Today, one can visit on ones own boat, the ferry, or from a sea plane.
Once ashore, one is greeted by the front of the imposing structure.
The only entrance to Fort Jefferson was entered after crossing bridge over a moat. Today the moat is well guarded by a 12 foot salt water crocodile which came ashore seven years ago during a storm.
The moat completely surrounds the fort, protecting it from amphibious assault, and from the ravages of the sea.
Inside the walls are the ruins of barracks for the troops, as well as green areas and other military structures.
In this photo one can see the remains of the enlisted men's barracks. In the background is the magazine, and an oven for heating shot.
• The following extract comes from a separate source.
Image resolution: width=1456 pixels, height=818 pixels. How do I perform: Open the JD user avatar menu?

Soldiers could heat the iron balls by placing them at the high end of the shot oven. By the time they rolled out the other end, they were hot enough to set fire to the ships they struck.
The wood which formed the rooms of the fort disappeared during the time that the fort was abandoned, leaving only the brick structure.
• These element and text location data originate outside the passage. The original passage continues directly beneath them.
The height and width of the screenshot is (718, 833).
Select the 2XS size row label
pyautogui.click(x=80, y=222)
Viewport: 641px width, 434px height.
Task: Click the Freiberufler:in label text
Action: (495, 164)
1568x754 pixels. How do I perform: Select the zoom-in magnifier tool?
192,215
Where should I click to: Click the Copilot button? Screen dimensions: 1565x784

Fort Jefferson is three stories high. Steps to the second and third floor were located at the six corners of the fort. The circular staircases were designed so that only one man could climb them at a time. By circling clockwise, right handed invaders would not be able to point their rifles up the steps as they climbed them, but the defenders above would not have the same handicap, making the stairs easy to defend from above.
Of course, Fort Jefferson was never attacked, but did function as a prison. Her most famous prisoner was Dr. Samuel Mudd, who made the mistake of setting John Wilkes Booth's broken leg after Booth shot President Lincoln.
As one can see by reading the plaque, Dr. Mudd was pardoned after serving only four years. His work in trying to contain the yellow fever outbreak which killed the army doctor and commander of the fort, as well as many soldiers and prisoners, earned him his freedom.
The Dry Tortugas is so named because of the complete lack of fresh water on the islands, which is exemplified by some of the vegetation found on the islands.
There is a lighthouse on the fort, but it is no longer in service. The coast guard does maintain a lighthouse on Loggerhead Key, which is the largest of the seven remaining islands.
The Dry Tortugas National Park is a breeding ground for many varieties of sea turtles, and also many bird species. Bush Key was separated from Garden Key by a navigable deep water channel. Photos used by the park service show this channel; but it is completely closed off, and now Bush Key is connected to Garden Key by the sand which filled in the channel. Bush Key is currently closed to visitors because it is teeming with breeding birds like terns and boobies.
We really enjoyed our visit to Fort Jefferson, not only to soak up its historical significance, or even to behold the magnificent Frigate birds soaring overhead, but also because the waters of the Dry Tortugas National Park are incredibly beautiful.
We highly recommend that everyone make the trip to this wonderful national park.